## Task instructions
Every entry below should be written out exactly, and no image should appear.

[Saved data entries]
□ □ □ □ □

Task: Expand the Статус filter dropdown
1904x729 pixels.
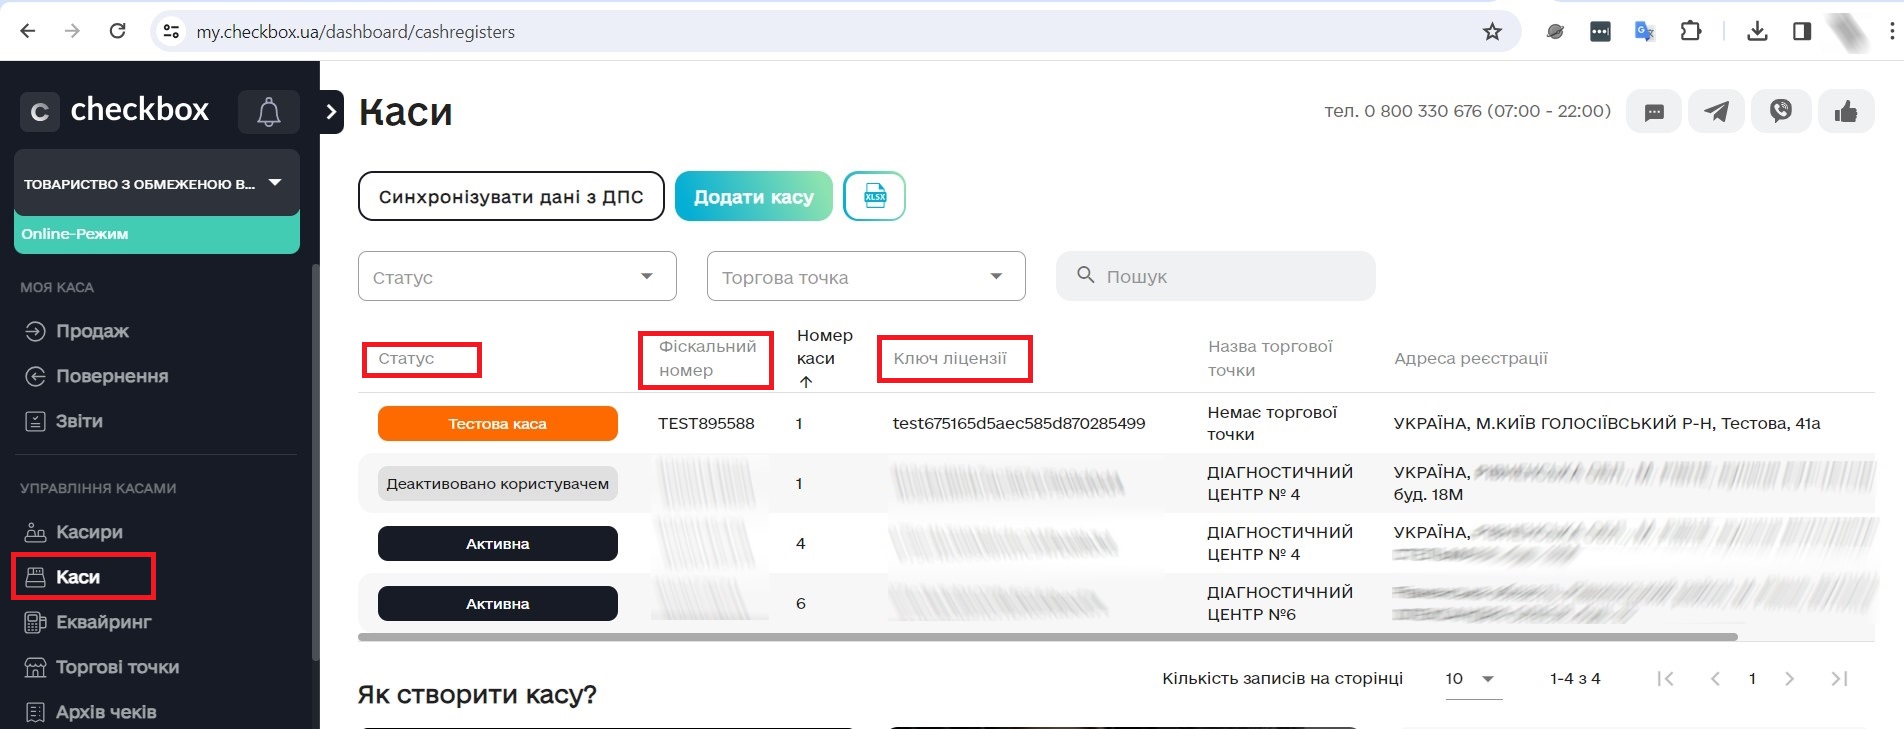Action: (x=517, y=277)
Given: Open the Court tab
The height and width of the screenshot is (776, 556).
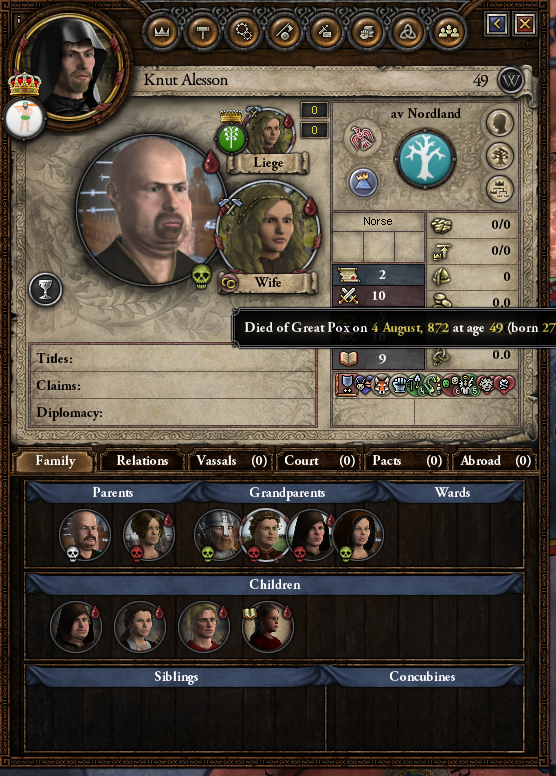Looking at the screenshot, I should point(319,461).
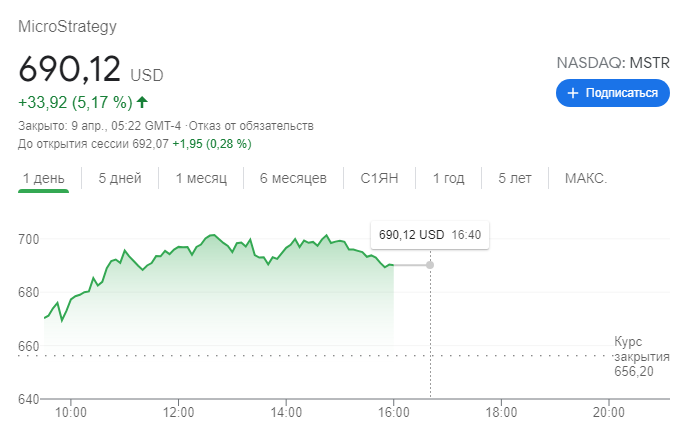Click the chart peak near 700 line

(212, 235)
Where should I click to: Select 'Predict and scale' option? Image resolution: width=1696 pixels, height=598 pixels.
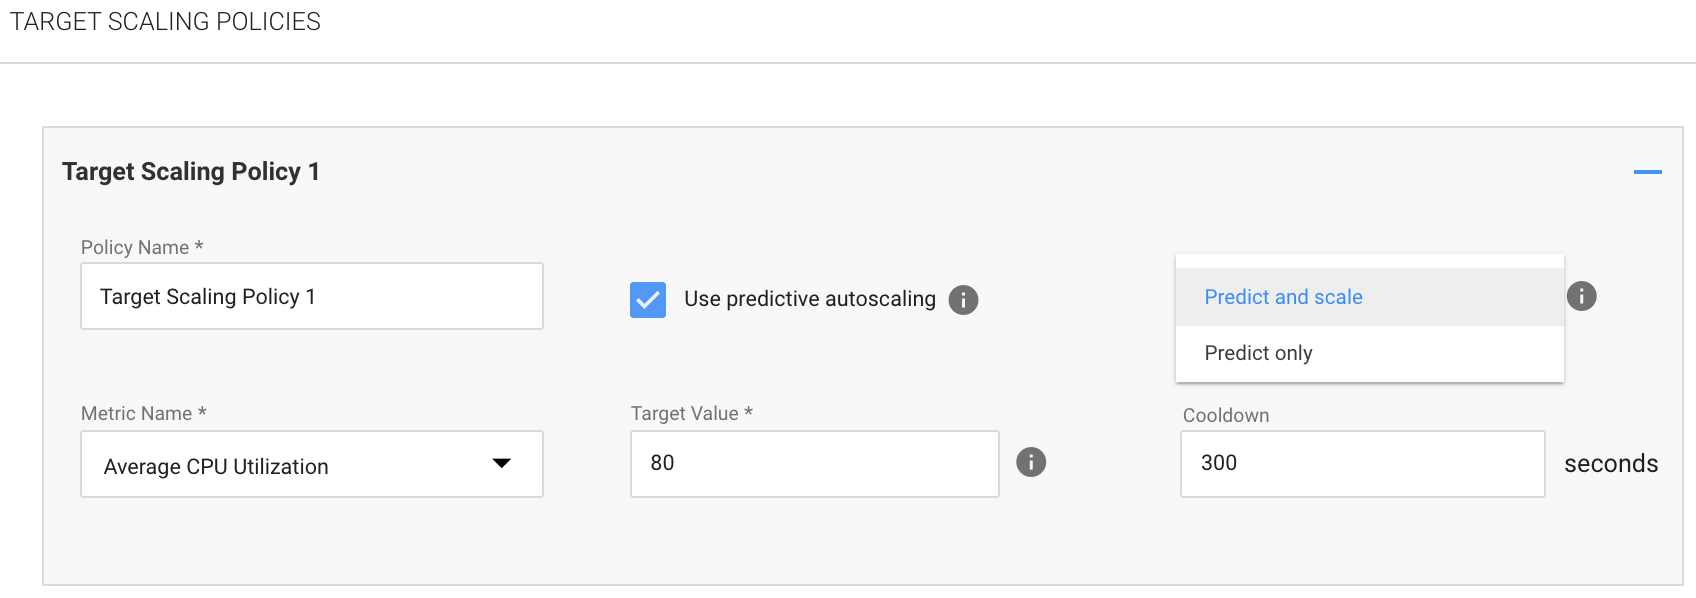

□ □ □ □ □

## Exercise output
Task: Expand the Статус filter dropdown
1904x729 pixels.
Action: (x=517, y=277)
Given: Open the Court tab
The height and width of the screenshot is (776, 556).
Looking at the screenshot, I should point(319,461).
Click the chart peak near 700 line

(212, 235)
Where should I click to: Select 'Predict and scale' option? Image resolution: width=1696 pixels, height=598 pixels.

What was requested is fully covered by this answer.